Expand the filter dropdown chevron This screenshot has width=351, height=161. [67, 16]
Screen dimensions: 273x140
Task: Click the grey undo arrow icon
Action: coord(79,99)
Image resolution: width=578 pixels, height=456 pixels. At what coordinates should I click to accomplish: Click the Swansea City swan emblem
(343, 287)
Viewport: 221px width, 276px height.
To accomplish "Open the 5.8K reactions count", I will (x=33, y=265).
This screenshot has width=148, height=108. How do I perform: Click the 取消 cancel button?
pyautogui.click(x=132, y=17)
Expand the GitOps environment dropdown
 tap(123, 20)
---
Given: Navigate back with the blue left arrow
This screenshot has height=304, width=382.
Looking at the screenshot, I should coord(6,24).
...
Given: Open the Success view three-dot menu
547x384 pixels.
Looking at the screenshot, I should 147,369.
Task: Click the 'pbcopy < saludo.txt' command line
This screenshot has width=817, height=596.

#### WORK TASK:
Throughout the data, tally the lines that hold the string "Open" and report the tally alone.

#### SOLUTION TO THIS TASK:
2